When Marcos Esparza Bofill got a tax bill from the Internal Revenue Service for more than $172 million, he asked a friend, “Who’s the IRS?” He’d spent more than a year working as a day trader in New York. Yet, he never heard about a little ritual we call: paying income tax.
Known to friends as Esparza, in 2006 he emigrated from Barcelona, Spain, when he was in his late twenties. He started with $20,000 and ended up having to borrow money just to pay the rent on his walk-up apartment in a Manhattan neighborhood known as Alphabet City.
Over a year later, Esparza gave up and returned to Spain broke. Unfortunately for him, the IRS had tracked every trade he made. When no tax return was filed, the tax agency assumed he’d made 100 percent profit – in this case, a profit of $500 million – and they sent him a bill for $172,101,056.
Esparza already was back in Spain when the tax lien notice was mailed to his former residence. So his friend, Adam Baruchowitz of Brooklyn, broke the news. That’s when Esparza asked the question, “Who’s the IRS?”

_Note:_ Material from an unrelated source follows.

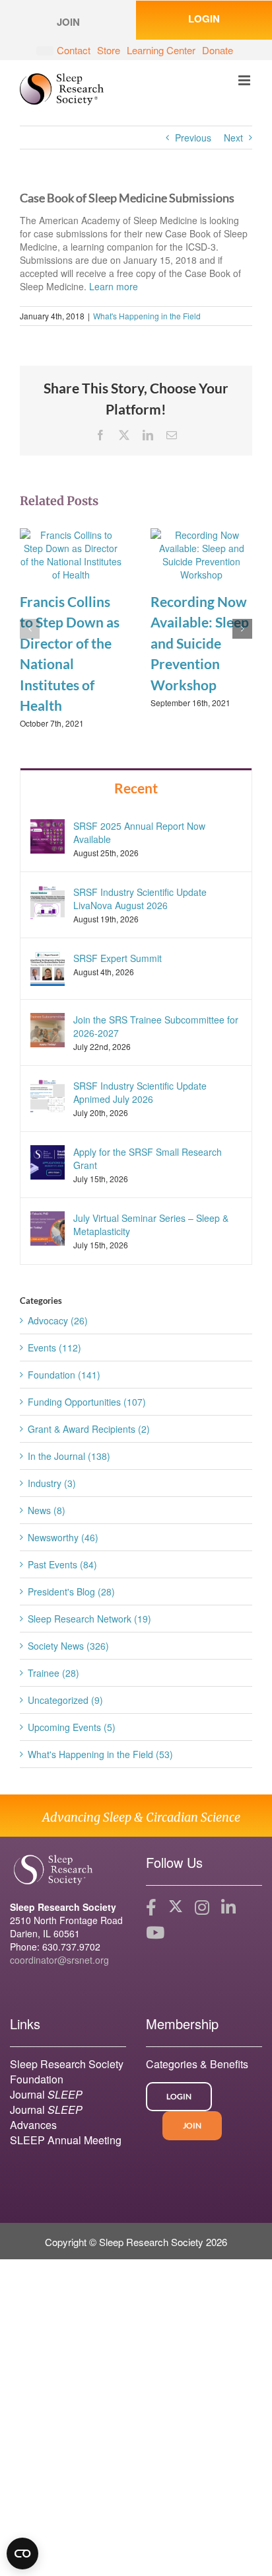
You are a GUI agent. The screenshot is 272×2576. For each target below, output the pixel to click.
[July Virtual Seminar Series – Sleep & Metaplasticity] (47, 1227)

“He definitely wasn’t a $500 million-a-year earner. He lives a very modest life. So just to think that all of a sudden he owes $172million is pretty ridiculous," an unidentified friend told the New York Daily News. The friend, who described Esparza as a garage musician, added, “He doesn’t know what’s going on, ya know. Like, he’s not an American native.”
So, does that get him off the hook?
Marc Albaum, a CPA practicing in Manhattan, did not seem surprised this happened. He told the Daily News, "If you don't file, the IRS assumes that you have 100 percent profit; basically it's as if you bought the stock at no cost. Now, the remedy for this is simply to file. He could wipe out anything he owes.”
What does Esparza, now 32 years old, have to say? He’s not worried. After discovering that he can now Google his name and find he’s suddenly a hot topic, he said the incident has brought him fame. On Facebook he describes himself in Spanish this way: I’m a fugitive. Catch me if you can.
"It's all a mistake," Esparza told the Daily News. "I only have to fill [out] the correct forms and everything will be solved. I do have people taking care of this."
Chances are he will not end up paying much if anything. But, it still might have been a bit brazen to let himself be photographed for the newspapers giving the IRS the finger. All of this might have been a mistake, but it was his mistake, not the fed’s.